Return exactly those lines of the material below that fall between the line holding "You are a computer-use" and the line holding "Instruction: Click the", inclusive.

_Task material_:
******************************

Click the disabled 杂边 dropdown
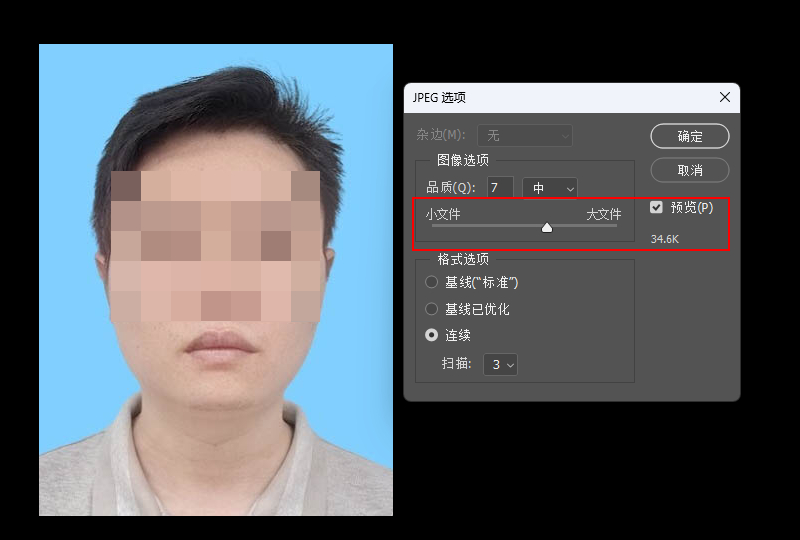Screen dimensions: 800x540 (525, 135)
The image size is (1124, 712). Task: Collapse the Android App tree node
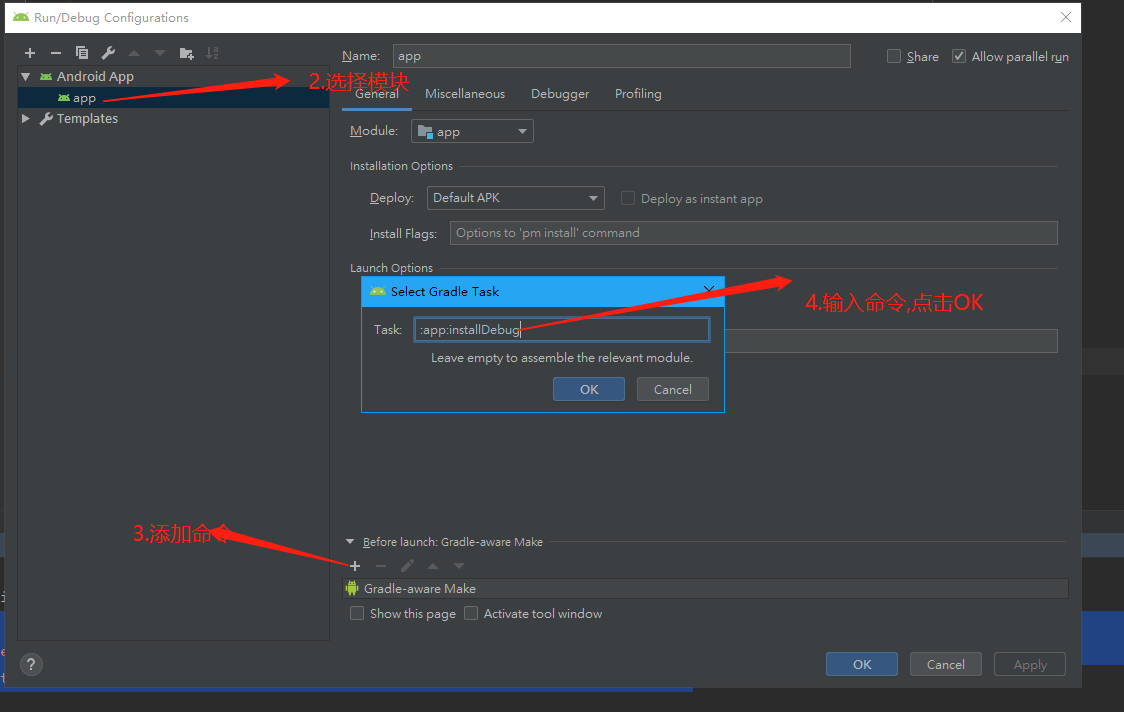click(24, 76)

******************************

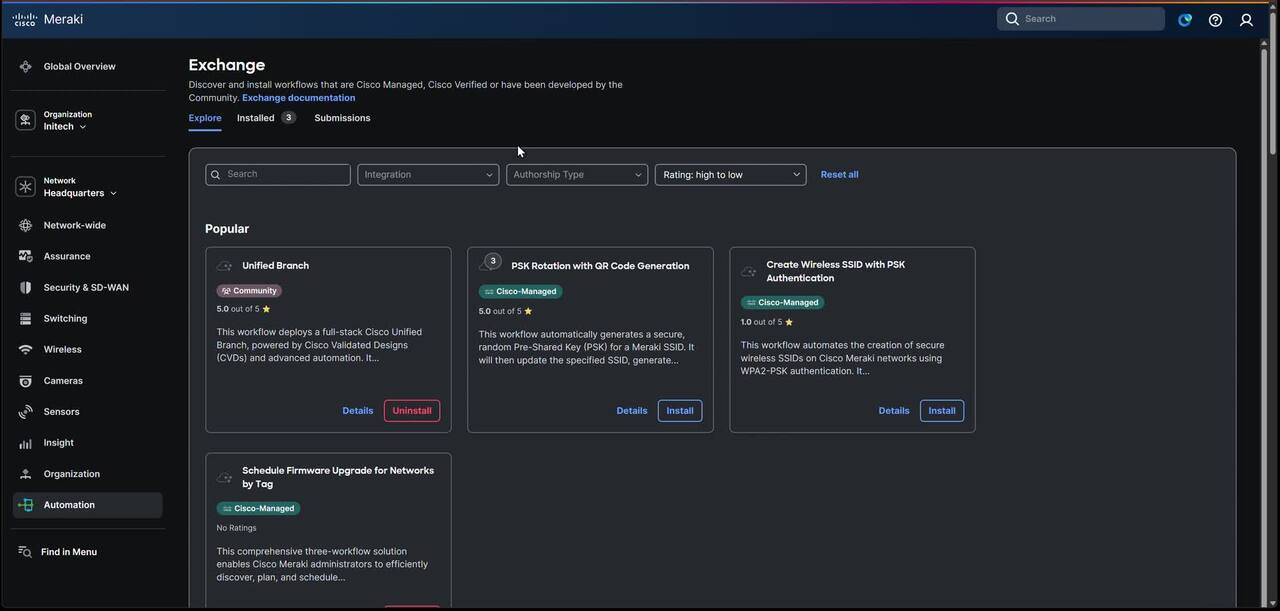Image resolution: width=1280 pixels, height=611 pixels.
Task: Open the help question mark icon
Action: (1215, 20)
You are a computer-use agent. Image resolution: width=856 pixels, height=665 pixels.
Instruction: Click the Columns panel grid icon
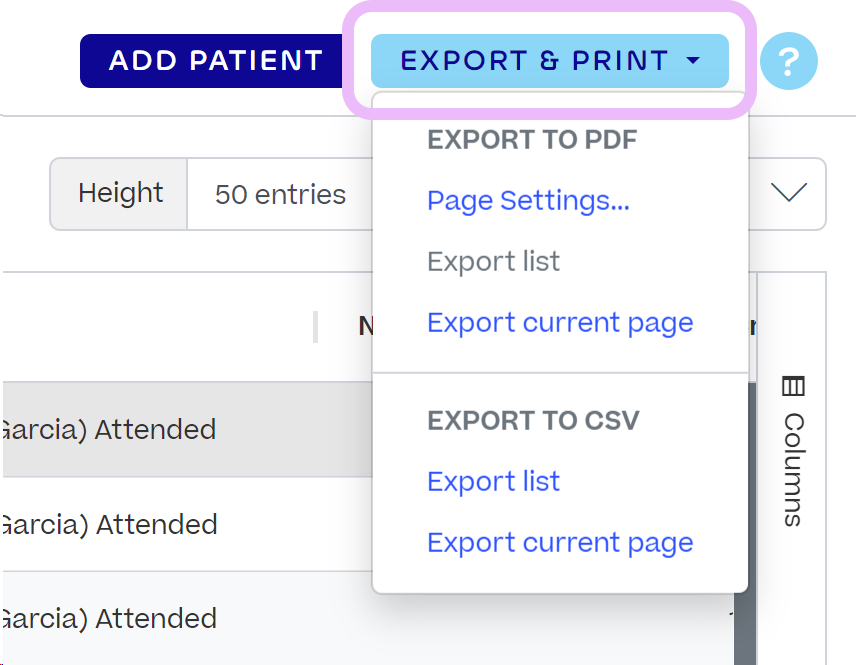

******************************

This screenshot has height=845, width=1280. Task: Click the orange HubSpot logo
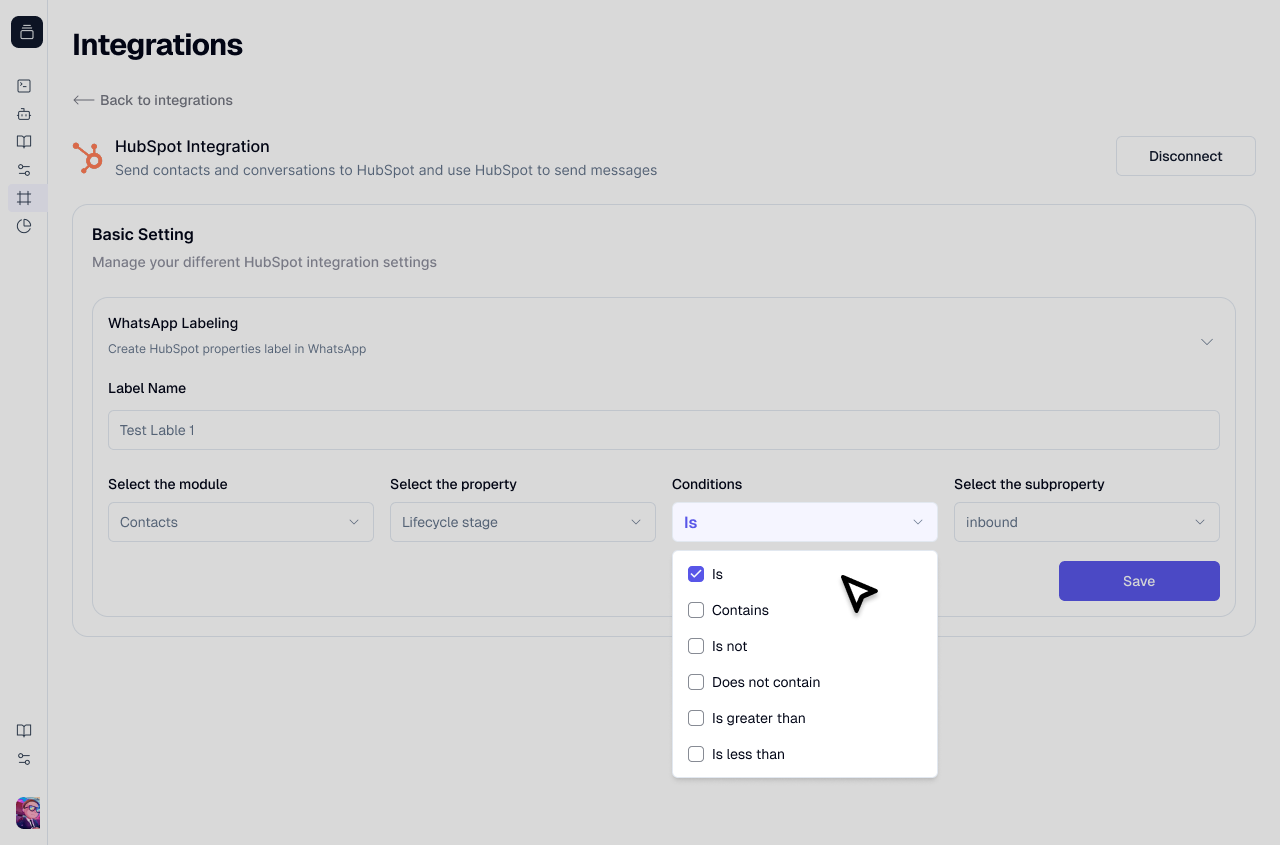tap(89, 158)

******************************

_Reply to the exercise_:
You are a computer-use agent. Image resolution: width=856 pixels, height=665 pixels.
Instruction: Click the Columns panel grid icon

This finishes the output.